Animated Face Creation using Generative Adversarial Networks

A Computer Vision by Deep Learning Study

Group 24 - Frans de Boer, Haoran Xia, Jonathan Borg

Please feel free to view the poster here.

Data	DCGAN	WGAN
No Augmentation
Horizontal Flip


Interpolation between 2 random noise vectors

Introduction

Generative adversarial networks (GAN) are composed of two primary components, the generator, a neural network tasked with generating images appearing to be as ‘real’ as possible, and the discriminator, another neural network charged with determining if the supplied image is real or fake (i.e., generated by the other network). These two networks compete against each other to form a zero-sum game, where one agent’s gain is another agent’s loss.

Following the advancements of GANs in several fields, we decided to implement a model capable of generating animated faces. Even though such research is not new, as shown by the research “Towards the Automatic Anime Characters Creation with Generative Adversarial Networks” by Y. Jin et.al [1], we believe that different model architectures can yield stronger results.

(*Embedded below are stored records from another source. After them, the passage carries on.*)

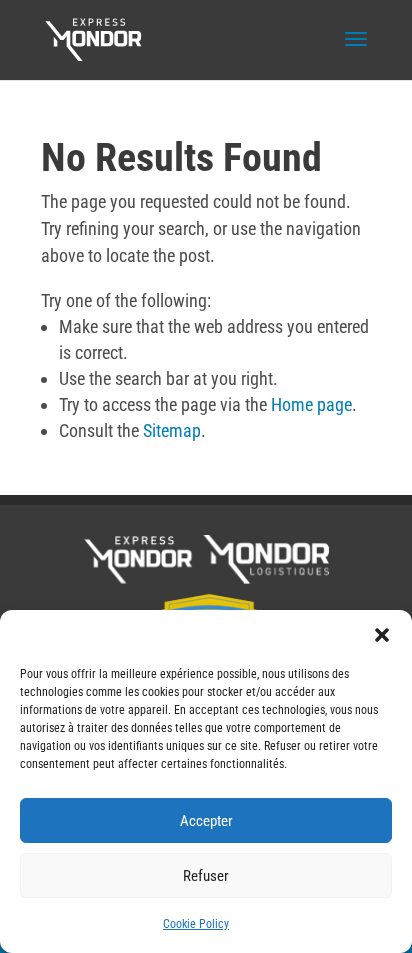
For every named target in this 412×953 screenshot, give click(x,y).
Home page (311, 404)
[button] (382, 635)
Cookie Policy (196, 924)
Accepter (206, 821)
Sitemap (172, 430)
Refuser (206, 876)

Apart from the model generation, ample tests, such as different model architectures and different datasets with diverse animation styles, were conducted to develop a robust and stable model.

Therefore, we set out to create a GAN capable of generating animated faces based on the data set provided during training (usually specific to a particular drawing style - cartoon or anime). In the following sections, we illustrate and explain how this was set up, the architectures used, and the data supplied—followed by all the experiments to evaluate and compare our model.

Technical Background

GANs

Our implemented models are all based on the GAN [2] architecture. GANs are frameworks used for learning the training data’s distribution such that new data can be generated from learned distribution.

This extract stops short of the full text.